> _PROBLEM REQUIREMENTS_:
Please arrange the rows below as a Markdown table with two columns, No. and Line. Number each line in order and leave out the blank lines.

***** RECORDED INFORMATION *****

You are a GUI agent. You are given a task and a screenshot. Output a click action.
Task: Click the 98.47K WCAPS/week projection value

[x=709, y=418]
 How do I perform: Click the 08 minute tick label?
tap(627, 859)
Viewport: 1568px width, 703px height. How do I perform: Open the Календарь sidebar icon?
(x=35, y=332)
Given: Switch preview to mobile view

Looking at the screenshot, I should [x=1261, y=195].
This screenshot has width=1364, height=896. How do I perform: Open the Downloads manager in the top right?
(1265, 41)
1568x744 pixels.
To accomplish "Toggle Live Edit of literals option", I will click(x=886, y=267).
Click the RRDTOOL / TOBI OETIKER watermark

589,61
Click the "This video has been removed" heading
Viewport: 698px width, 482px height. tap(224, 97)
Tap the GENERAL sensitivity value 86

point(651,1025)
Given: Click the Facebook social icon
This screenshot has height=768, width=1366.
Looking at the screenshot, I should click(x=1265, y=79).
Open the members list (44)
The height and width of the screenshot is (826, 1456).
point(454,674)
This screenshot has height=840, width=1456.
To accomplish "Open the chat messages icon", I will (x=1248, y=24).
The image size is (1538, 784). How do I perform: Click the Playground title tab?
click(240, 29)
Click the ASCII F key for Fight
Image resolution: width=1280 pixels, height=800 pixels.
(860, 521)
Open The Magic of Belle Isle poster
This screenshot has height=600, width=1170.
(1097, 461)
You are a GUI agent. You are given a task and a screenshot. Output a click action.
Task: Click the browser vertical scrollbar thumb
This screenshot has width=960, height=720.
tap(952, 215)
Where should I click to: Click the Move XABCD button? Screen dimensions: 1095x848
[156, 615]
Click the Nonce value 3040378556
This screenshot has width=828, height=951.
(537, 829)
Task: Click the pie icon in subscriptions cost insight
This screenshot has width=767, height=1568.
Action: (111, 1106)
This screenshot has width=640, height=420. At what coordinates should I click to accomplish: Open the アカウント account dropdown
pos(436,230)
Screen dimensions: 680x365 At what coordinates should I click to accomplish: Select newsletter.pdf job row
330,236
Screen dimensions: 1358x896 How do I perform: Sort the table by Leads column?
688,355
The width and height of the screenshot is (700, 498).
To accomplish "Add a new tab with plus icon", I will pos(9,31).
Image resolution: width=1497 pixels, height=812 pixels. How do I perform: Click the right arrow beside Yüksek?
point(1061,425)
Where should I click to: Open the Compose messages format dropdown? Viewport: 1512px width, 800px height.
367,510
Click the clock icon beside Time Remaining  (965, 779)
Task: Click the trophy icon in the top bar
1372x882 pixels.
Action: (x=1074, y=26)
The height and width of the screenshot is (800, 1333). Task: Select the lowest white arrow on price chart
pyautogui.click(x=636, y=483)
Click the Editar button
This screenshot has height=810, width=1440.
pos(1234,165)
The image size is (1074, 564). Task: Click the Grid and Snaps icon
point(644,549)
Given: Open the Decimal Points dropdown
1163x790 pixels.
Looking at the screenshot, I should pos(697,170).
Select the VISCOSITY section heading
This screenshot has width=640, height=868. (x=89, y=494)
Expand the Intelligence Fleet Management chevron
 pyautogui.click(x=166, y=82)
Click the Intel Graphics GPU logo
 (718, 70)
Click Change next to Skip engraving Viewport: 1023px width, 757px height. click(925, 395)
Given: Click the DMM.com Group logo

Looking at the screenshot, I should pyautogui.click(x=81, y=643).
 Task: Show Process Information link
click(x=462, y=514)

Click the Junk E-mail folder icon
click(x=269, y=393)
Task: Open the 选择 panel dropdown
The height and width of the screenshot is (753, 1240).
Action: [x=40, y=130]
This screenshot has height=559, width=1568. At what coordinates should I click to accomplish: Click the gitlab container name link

*****

> _RESPONSE TO THIS EXERCISE_:
| No. | Line |
|---|---|
| 1 | You are a GUI agent. You are given a task and a screenshot. Output a click action. |
| 2 | Task: Click the 98.47K WCAPS/week projection value |
| 3 | [x=709, y=418] |
| 4 |  How do I perform: Click the 08 minute tick label? |
| 5 | tap(627, 859) |
| 6 | Viewport: 1568px width, 703px height. How do I perform: Open the Календарь sidebar icon? |
| 7 | (x=35, y=332) |
| 8 | Given: Switch preview to mobile view |
| 9 | Looking at the screenshot, I should [x=1261, y=195]. |
| 10 | This screenshot has width=1364, height=896. How do I perform: Open the Downloads manager in the top right? |
| 11 | (1265, 41) |
| 12 | 1568x744 pixels. |
| 13 | To accomplish "Toggle Live Edit of literals option", I will click(x=886, y=267). |
| 14 | Click the RRDTOOL / TOBI OETIKER watermark |
| 15 | 589,61 |
| 16 | Click the "This video has been removed" heading |
| 17 | Viewport: 698px width, 482px height. tap(224, 97) |
| 18 | Tap the GENERAL sensitivity value 86 |
| 19 | point(651,1025) |
| 20 | Given: Click the Facebook social icon |
| 21 | This screenshot has height=768, width=1366. |
| 22 | Looking at the screenshot, I should click(x=1265, y=79). |
| 23 | Open the members list (44) |
| 24 | The height and width of the screenshot is (826, 1456). |
| 25 | point(454,674) |
| 26 | This screenshot has height=840, width=1456. |
| 27 | To accomplish "Open the chat messages icon", I will (x=1248, y=24). |
| 28 | The image size is (1538, 784). How do I perform: Click the Playground title tab? |
| 29 | click(240, 29) |
| 30 | Click the ASCII F key for Fight |
| 31 | Image resolution: width=1280 pixels, height=800 pixels. |
| 32 | (860, 521) |
| 33 | Open The Magic of Belle Isle poster |
| 34 | This screenshot has height=600, width=1170. |
| 35 | (1097, 461) |
| 36 | You are a GUI agent. You are given a task and a screenshot. Output a click action. |
| 37 | Task: Click the browser vertical scrollbar thumb |
| 38 | This screenshot has width=960, height=720. |
| 39 | tap(952, 215) |
| 40 | Where should I click to: Click the Move XABCD button? Screen dimensions: 1095x848 |
| 41 | [156, 615] |
| 42 | Click the Nonce value 3040378556 |
| 43 | This screenshot has width=828, height=951. |
| 44 | (537, 829) |
| 45 | Task: Click the pie icon in subscriptions cost insight |
| 46 | This screenshot has width=767, height=1568. |
| 47 | Action: (111, 1106) |
| 48 | This screenshot has width=640, height=420. At what coordinates should I click to accomplish: Open the アカウント account dropdown |
| 49 | pos(436,230) |
| 50 | Screen dimensions: 680x365 At what coordinates should I click to accomplish: Select newsletter.pdf job row |
| 51 | 330,236 |
| 52 | Screen dimensions: 1358x896 How do I perform: Sort the table by Leads column? |
| 53 | 688,355 |
| 54 | The width and height of the screenshot is (700, 498). |
| 55 | To accomplish "Add a new tab with plus icon", I will pos(9,31). |
| 56 | Image resolution: width=1497 pixels, height=812 pixels. How do I perform: Click the right arrow beside Yüksek? |
| 57 | point(1061,425) |
| 58 | Where should I click to: Open the Compose messages format dropdown? Viewport: 1512px width, 800px height. |
| 59 | 367,510 |
| 60 | Click the clock icon beside Time Remaining  (965, 779) |
| 61 | Task: Click the trophy icon in the top bar |
| 62 | 1372x882 pixels. |
| 63 | Action: (x=1074, y=26) |
| 64 | The height and width of the screenshot is (800, 1333). Task: Select the lowest white arrow on price chart |
| 65 | pyautogui.click(x=636, y=483) |
| 66 | Click the Editar button |
| 67 | This screenshot has height=810, width=1440. |
| 68 | pos(1234,165) |
| 69 | The image size is (1074, 564). Task: Click the Grid and Snaps icon |
| 70 | point(644,549) |
| 71 | Given: Open the Decimal Points dropdown |
| 72 | 1163x790 pixels. |
| 73 | Looking at the screenshot, I should pos(697,170). |
| 74 | Select the VISCOSITY section heading |
| 75 | This screenshot has width=640, height=868. (x=89, y=494) |
| 76 | Expand the Intelligence Fleet Management chevron |
| 77 |  pyautogui.click(x=166, y=82) |
| 78 | Click the Intel Graphics GPU logo |
| 79 |  (718, 70) |
| 80 | Click Change next to Skip engraving Viewport: 1023px width, 757px height. click(925, 395) |
| 81 | Given: Click the DMM.com Group logo |
| 82 | Looking at the screenshot, I should pyautogui.click(x=81, y=643). |
| 83 |  Task: Show Process Information link |
| 84 | click(x=462, y=514) |
| 85 | Click the Junk E-mail folder icon |
| 86 | click(x=269, y=393) |
| 87 | Task: Open the 选择 panel dropdown |
| 88 | The height and width of the screenshot is (753, 1240). |
| 89 | Action: [x=40, y=130] |
| 90 | This screenshot has height=559, width=1568. At what coordinates should I click to accomplish: Click the gitlab container name link |